▸ What you need to do: Your output should be the lines from the one with "This screenshot has width=500, height=361." through the last line of the records below, exactly as written, minus the pictures.

▸ Data records:
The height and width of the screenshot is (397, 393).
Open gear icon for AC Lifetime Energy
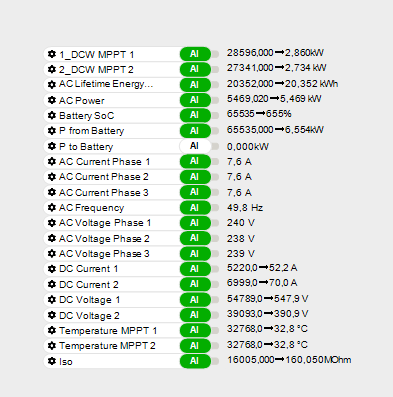coord(52,84)
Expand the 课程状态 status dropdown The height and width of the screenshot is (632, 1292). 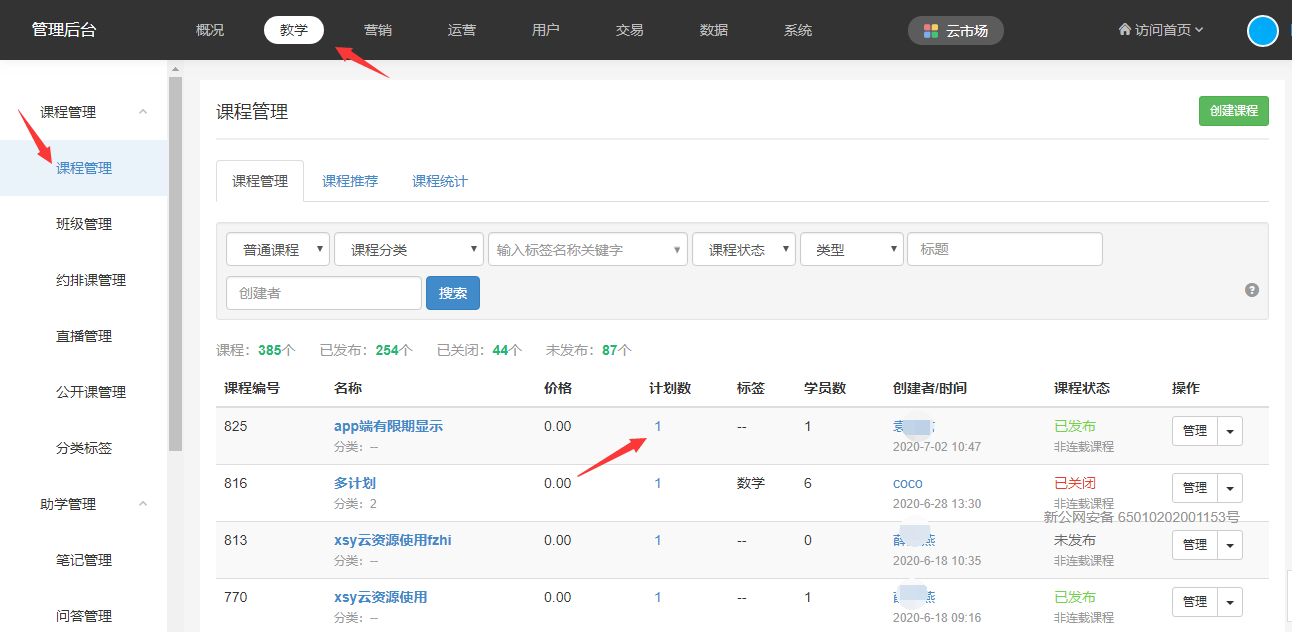[x=743, y=250]
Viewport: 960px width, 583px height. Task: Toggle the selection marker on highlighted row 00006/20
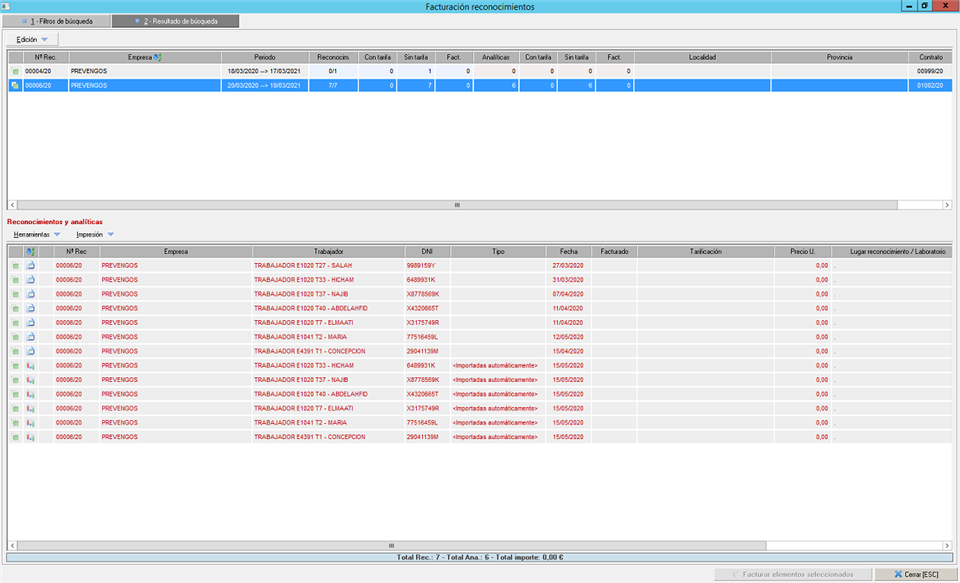(x=15, y=86)
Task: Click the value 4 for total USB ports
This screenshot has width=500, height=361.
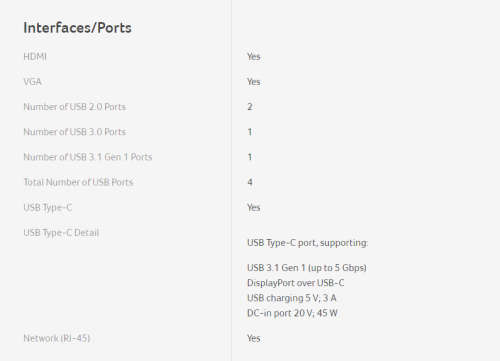Action: [x=250, y=182]
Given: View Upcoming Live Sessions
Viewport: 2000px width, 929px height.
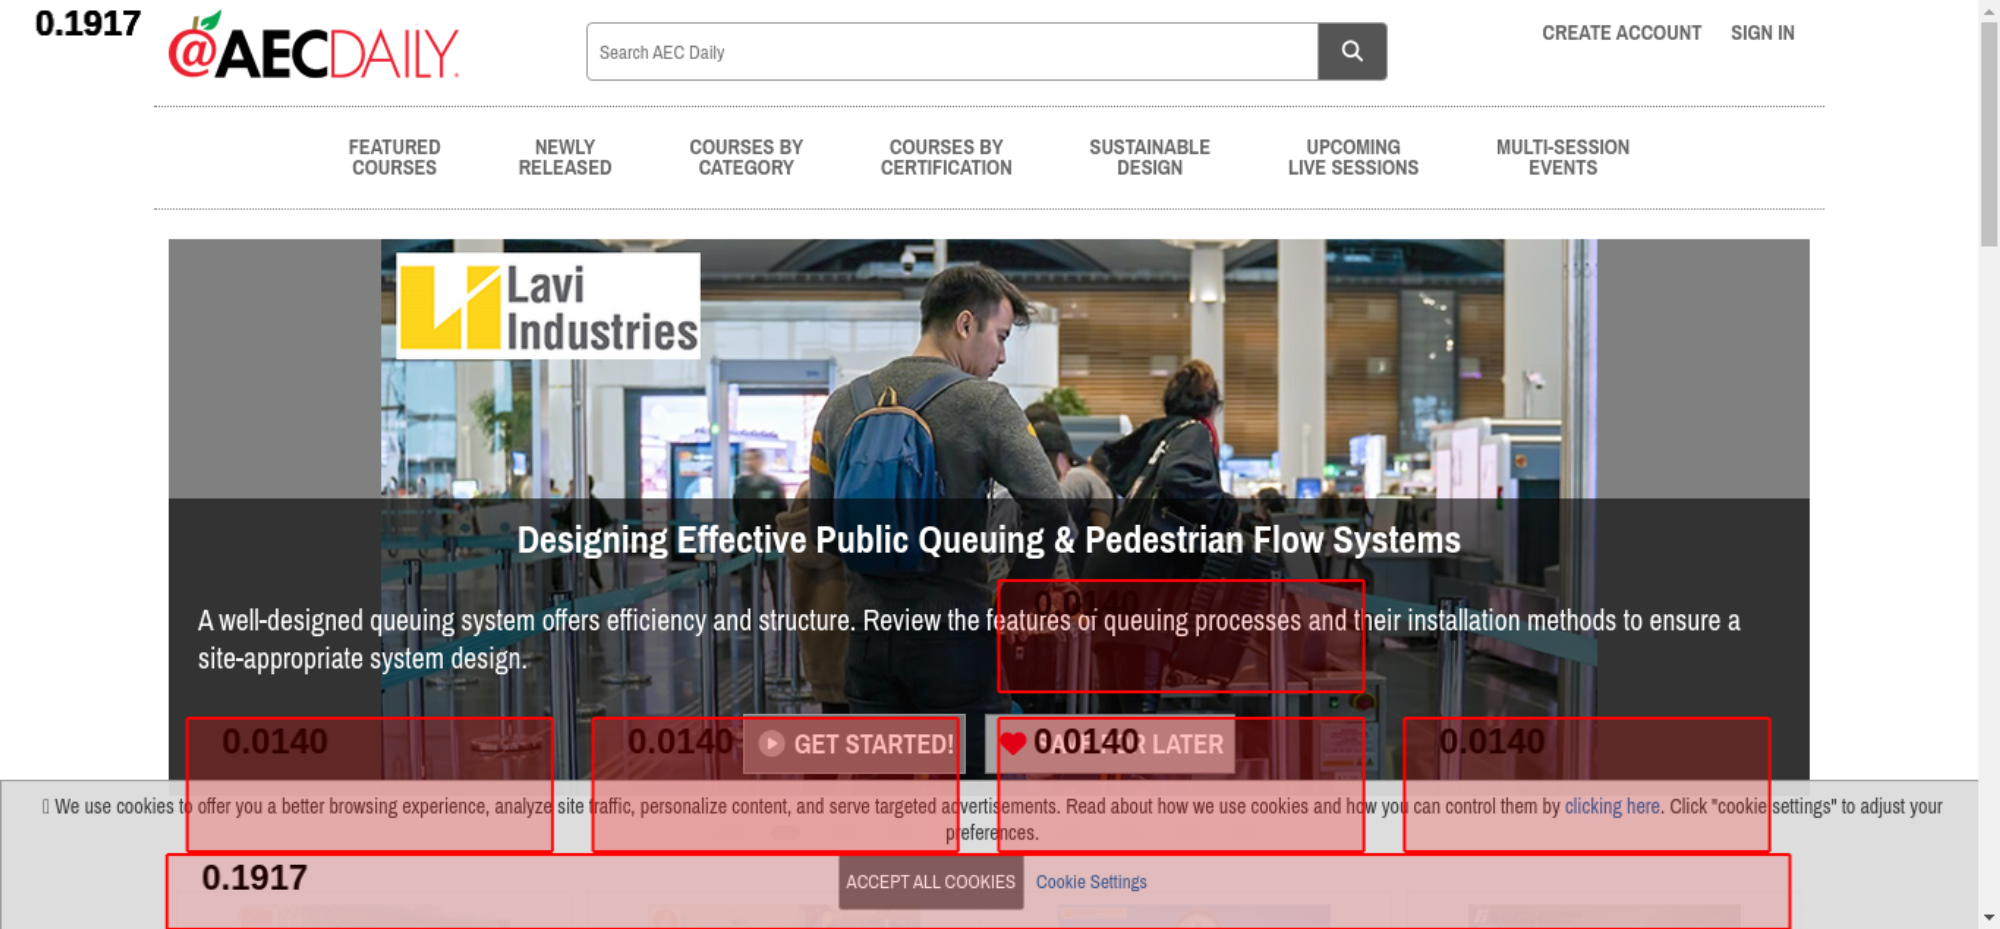Looking at the screenshot, I should (1352, 158).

▸ Response area:
This screenshot has width=500, height=361.
Action: [x=250, y=182]
Given: View Upcoming Live Sessions
Viewport: 2000px width, 929px height.
Looking at the screenshot, I should (1352, 158).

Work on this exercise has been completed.